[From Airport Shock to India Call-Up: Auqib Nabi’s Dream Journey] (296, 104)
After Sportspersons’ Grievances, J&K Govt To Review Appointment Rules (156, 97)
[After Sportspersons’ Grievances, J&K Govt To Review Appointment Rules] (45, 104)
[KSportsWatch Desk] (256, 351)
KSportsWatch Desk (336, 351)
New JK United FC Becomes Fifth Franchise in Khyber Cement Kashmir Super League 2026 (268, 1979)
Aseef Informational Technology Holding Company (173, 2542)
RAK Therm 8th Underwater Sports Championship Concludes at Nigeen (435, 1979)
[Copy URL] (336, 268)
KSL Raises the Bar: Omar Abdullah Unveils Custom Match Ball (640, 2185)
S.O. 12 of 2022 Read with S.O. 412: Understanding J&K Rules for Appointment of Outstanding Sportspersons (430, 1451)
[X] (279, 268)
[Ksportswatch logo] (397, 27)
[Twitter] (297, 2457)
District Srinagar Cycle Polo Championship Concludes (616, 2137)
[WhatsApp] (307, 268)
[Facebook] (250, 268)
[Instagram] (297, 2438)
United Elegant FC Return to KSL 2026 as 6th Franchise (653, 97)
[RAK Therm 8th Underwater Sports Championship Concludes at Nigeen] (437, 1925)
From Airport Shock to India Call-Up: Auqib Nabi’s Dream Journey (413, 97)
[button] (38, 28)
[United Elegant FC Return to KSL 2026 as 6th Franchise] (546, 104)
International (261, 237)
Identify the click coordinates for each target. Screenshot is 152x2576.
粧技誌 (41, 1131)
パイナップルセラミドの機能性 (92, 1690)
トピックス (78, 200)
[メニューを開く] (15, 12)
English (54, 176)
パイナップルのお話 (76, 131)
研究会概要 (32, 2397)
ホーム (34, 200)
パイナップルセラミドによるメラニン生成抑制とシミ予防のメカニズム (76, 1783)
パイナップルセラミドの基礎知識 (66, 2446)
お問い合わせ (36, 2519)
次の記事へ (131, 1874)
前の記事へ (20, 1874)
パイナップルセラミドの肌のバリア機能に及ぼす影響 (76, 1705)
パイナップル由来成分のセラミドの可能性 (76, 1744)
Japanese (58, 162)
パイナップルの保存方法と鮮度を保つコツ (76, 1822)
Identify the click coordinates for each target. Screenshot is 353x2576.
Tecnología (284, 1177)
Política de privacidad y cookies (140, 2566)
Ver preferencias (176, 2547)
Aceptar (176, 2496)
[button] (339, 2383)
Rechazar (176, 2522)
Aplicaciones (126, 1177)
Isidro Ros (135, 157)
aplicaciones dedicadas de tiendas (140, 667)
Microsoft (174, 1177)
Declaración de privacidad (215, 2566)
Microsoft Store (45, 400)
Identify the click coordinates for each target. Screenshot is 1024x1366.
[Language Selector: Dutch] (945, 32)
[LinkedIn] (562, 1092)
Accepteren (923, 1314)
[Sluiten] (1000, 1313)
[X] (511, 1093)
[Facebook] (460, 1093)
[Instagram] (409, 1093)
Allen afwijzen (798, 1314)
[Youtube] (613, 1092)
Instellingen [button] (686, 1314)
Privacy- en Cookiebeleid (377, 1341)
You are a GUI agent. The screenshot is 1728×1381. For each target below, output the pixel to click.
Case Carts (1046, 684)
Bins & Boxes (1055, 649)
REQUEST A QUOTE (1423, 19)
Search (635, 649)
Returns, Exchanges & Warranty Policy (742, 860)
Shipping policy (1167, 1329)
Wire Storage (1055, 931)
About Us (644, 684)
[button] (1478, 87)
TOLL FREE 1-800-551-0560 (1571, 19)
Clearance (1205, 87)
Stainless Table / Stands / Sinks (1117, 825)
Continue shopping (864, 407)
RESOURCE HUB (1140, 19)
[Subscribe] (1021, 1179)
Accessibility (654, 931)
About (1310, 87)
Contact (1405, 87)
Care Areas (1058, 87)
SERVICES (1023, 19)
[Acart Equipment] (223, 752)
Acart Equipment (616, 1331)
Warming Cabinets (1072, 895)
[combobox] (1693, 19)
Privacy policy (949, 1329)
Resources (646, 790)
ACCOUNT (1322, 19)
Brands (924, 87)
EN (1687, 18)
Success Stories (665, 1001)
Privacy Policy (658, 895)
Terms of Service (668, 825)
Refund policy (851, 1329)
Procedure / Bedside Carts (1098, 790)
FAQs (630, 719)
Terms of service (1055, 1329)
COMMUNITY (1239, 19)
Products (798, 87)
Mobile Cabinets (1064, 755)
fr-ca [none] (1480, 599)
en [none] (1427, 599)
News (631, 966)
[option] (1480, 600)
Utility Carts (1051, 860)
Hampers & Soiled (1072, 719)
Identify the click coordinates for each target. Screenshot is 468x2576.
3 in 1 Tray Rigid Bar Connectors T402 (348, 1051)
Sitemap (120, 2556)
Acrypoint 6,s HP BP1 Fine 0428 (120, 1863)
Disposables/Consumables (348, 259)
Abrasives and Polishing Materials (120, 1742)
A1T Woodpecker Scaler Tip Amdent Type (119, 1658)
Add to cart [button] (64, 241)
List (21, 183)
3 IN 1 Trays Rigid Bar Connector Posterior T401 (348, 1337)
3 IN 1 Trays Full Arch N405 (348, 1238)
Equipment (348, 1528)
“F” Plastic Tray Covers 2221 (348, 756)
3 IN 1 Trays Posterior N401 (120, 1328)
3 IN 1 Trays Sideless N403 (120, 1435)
####
_Exercise aim_.
Check each line of the records for the word "Call", and show the lines that contain it.

_Written reply_.
[From Airport Shock to India Call-Up: Auqib Nabi’s Dream Journey] (296, 104)
From Airport Shock to India Call-Up: Auqib Nabi’s Dream Journey (413, 97)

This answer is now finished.